I’m trying to collect together my best photos. While I’ve mostly been good at processing photos and rating them in Lightroom as I take them, my quality standards have changed over time. This happens to all photographers: a photo that you thought was great five years ago might look pretty rubbish to you now. You’ve progressed, your skills have improved, and you’re probably using better equipment now, too.
Also, Lightroom’s processing has steadily got better, and I have Photoshop now, too. A photo that was, say, too noisy to use five years ago might now be salvageable.

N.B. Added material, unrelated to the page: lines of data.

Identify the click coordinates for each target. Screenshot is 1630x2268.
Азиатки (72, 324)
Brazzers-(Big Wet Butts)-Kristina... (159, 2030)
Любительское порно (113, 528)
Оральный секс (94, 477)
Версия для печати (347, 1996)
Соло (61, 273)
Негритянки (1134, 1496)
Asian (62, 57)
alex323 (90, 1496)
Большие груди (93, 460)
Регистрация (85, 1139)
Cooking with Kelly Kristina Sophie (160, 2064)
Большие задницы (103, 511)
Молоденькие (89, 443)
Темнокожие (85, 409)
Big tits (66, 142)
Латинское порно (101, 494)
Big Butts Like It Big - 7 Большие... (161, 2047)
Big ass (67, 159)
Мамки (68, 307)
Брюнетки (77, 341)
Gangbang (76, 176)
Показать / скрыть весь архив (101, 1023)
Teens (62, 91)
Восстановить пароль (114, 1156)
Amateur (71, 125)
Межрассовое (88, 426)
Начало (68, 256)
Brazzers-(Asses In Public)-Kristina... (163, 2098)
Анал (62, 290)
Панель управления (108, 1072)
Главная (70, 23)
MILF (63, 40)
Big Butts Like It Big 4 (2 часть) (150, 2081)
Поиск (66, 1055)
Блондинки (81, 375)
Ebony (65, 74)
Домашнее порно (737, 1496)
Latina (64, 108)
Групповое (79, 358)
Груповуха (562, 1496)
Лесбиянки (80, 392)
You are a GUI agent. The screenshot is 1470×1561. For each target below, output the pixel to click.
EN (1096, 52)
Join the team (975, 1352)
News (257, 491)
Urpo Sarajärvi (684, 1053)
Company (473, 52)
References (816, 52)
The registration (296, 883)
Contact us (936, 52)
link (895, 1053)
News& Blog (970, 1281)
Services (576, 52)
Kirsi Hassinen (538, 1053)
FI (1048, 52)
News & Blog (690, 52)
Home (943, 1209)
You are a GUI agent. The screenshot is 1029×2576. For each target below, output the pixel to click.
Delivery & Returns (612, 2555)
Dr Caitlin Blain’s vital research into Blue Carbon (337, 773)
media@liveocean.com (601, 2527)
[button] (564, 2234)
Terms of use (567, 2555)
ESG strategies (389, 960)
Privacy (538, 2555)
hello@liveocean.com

So. Time to go back through all my photos and cast today’s eye over them.
I opened Lightroom and immediately scared myself by looking at the total photo count for my catalogue: 45,311 photos. Forty five thousand photos. Bloody hell.
Enter the “progress jars”, a trick I use to keep myself on track with long jobs. I have a couple of jars, and a bunch of tiddlywinks “flippers”; small colourful plastic tokens, basically. Though it feels a little infantile — sticking stars on wall‐charts springs to mind — I find that the act of moving a physical token from the “todo” jar to the “done” jar is quite satisfying.
You also get a nice, always‐on visual representation of your progress, in quite a pretty form. I keep the jars on the shelf just above my desk, where they can remind me what I’m meant to be working on when I have a spare moment, and tell me how well I’m doing at the task overall.
For the photo processing, each token is a month’s worth of photos. Seven years of photos equals 84 tokens that I’ll gradually move from the “todo” to the “done” jar, one little *plink* at a time.
I don’t know how long it’ll take me, but I’ll always know how far I am through.